7h45 : je me réveille, prêt pour cette journée de travail, dans l'attente de l'annonce de Nicolas Hulot. Dans mon ventre cette boule que je connais bien, c'est celle que j'ai eu par exemple la veille de mon bac. Arrivé devant la radio, j'apprends la mort de l'abbé Pierre. Choc d'apprendre le décès d'un homme qu'on avait fini par croire immortel et pensée pour mon estomac : France Inter parlera peu de Nicolas Hulot ce matin, la boule disparait un peu.

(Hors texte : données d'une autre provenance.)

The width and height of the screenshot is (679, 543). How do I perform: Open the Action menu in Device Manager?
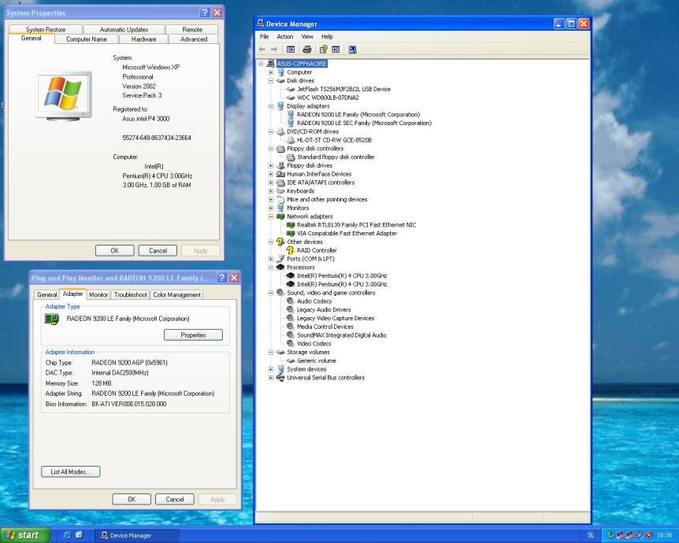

9h15 : arrivée à la Chocolaterie, quasiment tout le monde, même les provinciaux de l'équipe, est déjà là. Dominique pas encore. L'attente de l'annonce d'Hulot est comparée à l'attente de la ville hôte des JO en 2012. Je comprends tout à fait l'idée. La boule dans le ventre refait surface, elle ne me lâchera pas jusqu'à 10h45.

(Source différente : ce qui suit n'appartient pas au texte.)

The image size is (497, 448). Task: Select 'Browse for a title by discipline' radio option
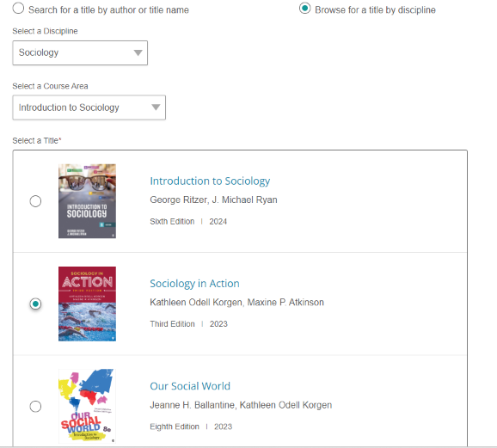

10h15 : LCI est déjà branchée, nous attendons la conférence de presse de Nicolas Hulot, un peu fébrile pour ma part. Des indiscrétions nos parviennent malgré tout via différents canaux : il n'y va pas. Ça rassure mais nous attendons le fin mot de l'histoire, nous voulons être sûrs.

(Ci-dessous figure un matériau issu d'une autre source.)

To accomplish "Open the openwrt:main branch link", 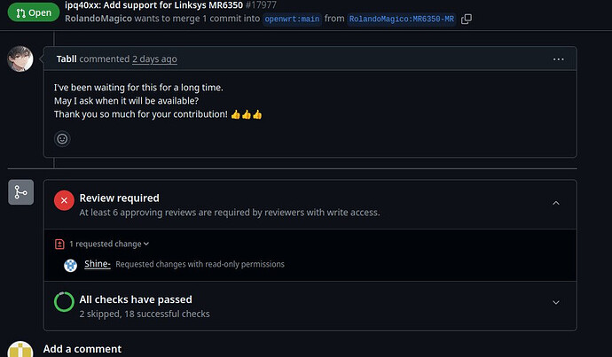I will (292, 19).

10h30 : il parle depuis 10 minutes, des signaux positifs succèdent à des signaux négatifs, ça devient reulou. On sent que lui-même s'emmerde à lire son texte, long, trop long et trop sentencieux.

10h45 : il annonce qu'il n'y va pas. Enfin !

15h30 : conférence de presse de Dominique, on attend les journalistes.

20h : elle passe au 20 heures de France 2, la campagne est bel et bien lancée. Merci Nicolas.